Text section section start

Critique-GRPO: Advancing LLM Reasoning with Natural Language and Numerical Feedback

Paper · arXiv 2506.03106 · Published June 3, 2025
Reinforcement Learning

We then demonstrate that RL-finetuned models, even after exhibiting performance plateaus, can generate correct refinements on persistently failed problems by leveraging natural language feedback in the form of critiques. Building on this insight, we propose Critique- GRPO, an online RL framework that integrates both natural language and numerical feedback for effective policy optimization. Critique-GRPO enables LLMs to learn from initial responses and critique-guided refinements simultaneously while maintaining exploration.

Reinforcement learning (RL) has been a key driver of recent advancements in enhancing the reasoning capabilities of large language models (LLMs) [1, 2, 3, 4]. In particular, reinforcement learning with numerical feedback, typically in the form of scalar rewards and often referred to as the R1-Zero training paradigm [2], enables base LLMs to learn from their own generations through trial-anderror learning. High-quality generations are rewarded positively, while low-quality generations are penalized. This paradigm has revolutionized the post-training pipeline for LLMs, shifting from imitation learning of expert demonstrations to learning from the model’s own generations (i.e., experiences) [5, 6], resulting in significant performance improvements.

Performance Plateaus: Scaling the number of training examples by 8x (from 4k to 32k) fails to improve peak performance. (ii) Limited Effectiveness of Self-Reflection: Increased self-reflection behaviors during RL finetuning, often touted as crucial “Aha moments,” contribute minimally to successful problem-solving. (iii) Persistent Failures: The models exhibit persistent failures on certain problems despite extensive trial-and-error finetuning. We hypothesize that a key cause of these plateaus and persistent failures is the limited information contained within numerical feedback regarding why a response is correct or incorrect and how to improve it. Furthermore, the limited effectiveness of self-reflection behaviors compounds these challenges. Together, these limitations underscore the need for external oversight or richer feedback mechanisms to support more effective learning.

Text section section end

__Work task A__.
Name the limitations of RL finetuning that the Critique-GRPO text lists.
__Work task B__.
Write what comes next in the Critique-GRPO text, starting after its last sentence.
The lines below have nothing to do with the Critique-GRPO text.

Recorded data section start

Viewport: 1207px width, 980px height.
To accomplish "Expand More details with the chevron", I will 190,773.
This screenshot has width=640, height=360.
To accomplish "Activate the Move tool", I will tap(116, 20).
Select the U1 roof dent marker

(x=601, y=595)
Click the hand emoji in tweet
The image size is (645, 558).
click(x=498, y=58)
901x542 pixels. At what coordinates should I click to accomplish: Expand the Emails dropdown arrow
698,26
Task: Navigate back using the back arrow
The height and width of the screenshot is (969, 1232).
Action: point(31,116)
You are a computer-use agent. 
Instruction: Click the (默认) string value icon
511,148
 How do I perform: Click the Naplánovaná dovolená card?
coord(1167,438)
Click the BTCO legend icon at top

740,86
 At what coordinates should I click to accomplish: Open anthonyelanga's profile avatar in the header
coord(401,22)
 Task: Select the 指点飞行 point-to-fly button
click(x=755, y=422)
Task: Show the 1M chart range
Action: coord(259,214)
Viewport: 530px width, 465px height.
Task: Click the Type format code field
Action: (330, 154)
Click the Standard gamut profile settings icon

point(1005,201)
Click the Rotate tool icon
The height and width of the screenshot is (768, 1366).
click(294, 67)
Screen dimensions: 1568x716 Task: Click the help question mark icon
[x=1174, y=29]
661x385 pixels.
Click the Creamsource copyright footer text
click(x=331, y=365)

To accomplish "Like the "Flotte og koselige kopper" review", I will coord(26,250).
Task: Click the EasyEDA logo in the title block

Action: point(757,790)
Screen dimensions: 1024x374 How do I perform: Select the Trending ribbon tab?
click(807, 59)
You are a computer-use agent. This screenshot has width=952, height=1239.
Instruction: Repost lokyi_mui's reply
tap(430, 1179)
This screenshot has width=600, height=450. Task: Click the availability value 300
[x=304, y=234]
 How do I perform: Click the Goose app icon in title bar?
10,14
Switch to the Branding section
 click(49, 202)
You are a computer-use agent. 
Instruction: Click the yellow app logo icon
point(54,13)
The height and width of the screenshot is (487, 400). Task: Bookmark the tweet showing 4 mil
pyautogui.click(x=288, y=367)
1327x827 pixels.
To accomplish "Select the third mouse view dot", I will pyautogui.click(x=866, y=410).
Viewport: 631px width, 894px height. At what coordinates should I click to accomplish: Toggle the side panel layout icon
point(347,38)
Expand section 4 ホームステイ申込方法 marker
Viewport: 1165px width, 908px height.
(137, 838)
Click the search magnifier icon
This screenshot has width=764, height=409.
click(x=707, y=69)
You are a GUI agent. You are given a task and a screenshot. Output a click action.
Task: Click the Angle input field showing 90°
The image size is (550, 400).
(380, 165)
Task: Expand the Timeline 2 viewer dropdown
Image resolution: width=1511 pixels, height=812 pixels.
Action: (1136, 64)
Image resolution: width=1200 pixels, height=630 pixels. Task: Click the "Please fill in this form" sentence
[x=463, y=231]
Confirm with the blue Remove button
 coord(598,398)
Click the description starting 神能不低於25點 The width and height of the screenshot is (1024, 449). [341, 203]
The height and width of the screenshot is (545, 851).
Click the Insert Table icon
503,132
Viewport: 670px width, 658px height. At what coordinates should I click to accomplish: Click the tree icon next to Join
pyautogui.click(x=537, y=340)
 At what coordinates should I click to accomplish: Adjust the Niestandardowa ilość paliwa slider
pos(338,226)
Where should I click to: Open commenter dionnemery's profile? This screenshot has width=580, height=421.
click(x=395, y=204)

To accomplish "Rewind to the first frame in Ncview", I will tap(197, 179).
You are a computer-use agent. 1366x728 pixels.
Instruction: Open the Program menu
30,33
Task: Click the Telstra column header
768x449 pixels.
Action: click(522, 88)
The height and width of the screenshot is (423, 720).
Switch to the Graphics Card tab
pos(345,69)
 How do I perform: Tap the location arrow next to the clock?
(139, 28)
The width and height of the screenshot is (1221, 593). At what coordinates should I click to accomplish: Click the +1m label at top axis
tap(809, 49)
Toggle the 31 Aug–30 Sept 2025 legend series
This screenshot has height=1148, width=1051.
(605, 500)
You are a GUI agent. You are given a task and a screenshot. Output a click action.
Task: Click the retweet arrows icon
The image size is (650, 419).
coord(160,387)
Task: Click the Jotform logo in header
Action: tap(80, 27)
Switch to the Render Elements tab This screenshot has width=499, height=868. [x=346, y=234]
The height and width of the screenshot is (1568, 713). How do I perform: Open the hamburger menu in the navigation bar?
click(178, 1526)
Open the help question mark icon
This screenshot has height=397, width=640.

Recorded data section end

__Written reply A__.
Performance Plateaus; Limited Effectiveness of Self-Reflection; Persistent Failures

__Written reply B__.
To address these limitations, natural language feedback (NLF), typically in the form of textual critiques, offers a promising avenue. NLF provides detailed and targeted insights into flaws in model-generated outputs, enabling both accurate evaluation and effective response refinement [8, 9]. However, existing approaches often fail to fully exploit the potential of textual critiques. Many studies [10, 11, 12, 13, 14] primarily use critiques for evaluation, transforming them into numerical rewards for model improvement via RL algorithms such as Proximal Policy Optimization (PPO) [15] or Group Relative Policy Optimization (GRPO) [16]. This transformation often discards valuable constructive information embedded within the critiques. Some studies [9, 17] utilize critiques to generate refinements and fine-tune models on these refinements through supervised learning. While effective, these offline approaches are limited by their inability to support consistent exploration and online refinement. This raises a key research question: Can we incorporate critiques into an online reinforcement learning framework to enable LLMs to spontaneously learn from both initial generations and refinements?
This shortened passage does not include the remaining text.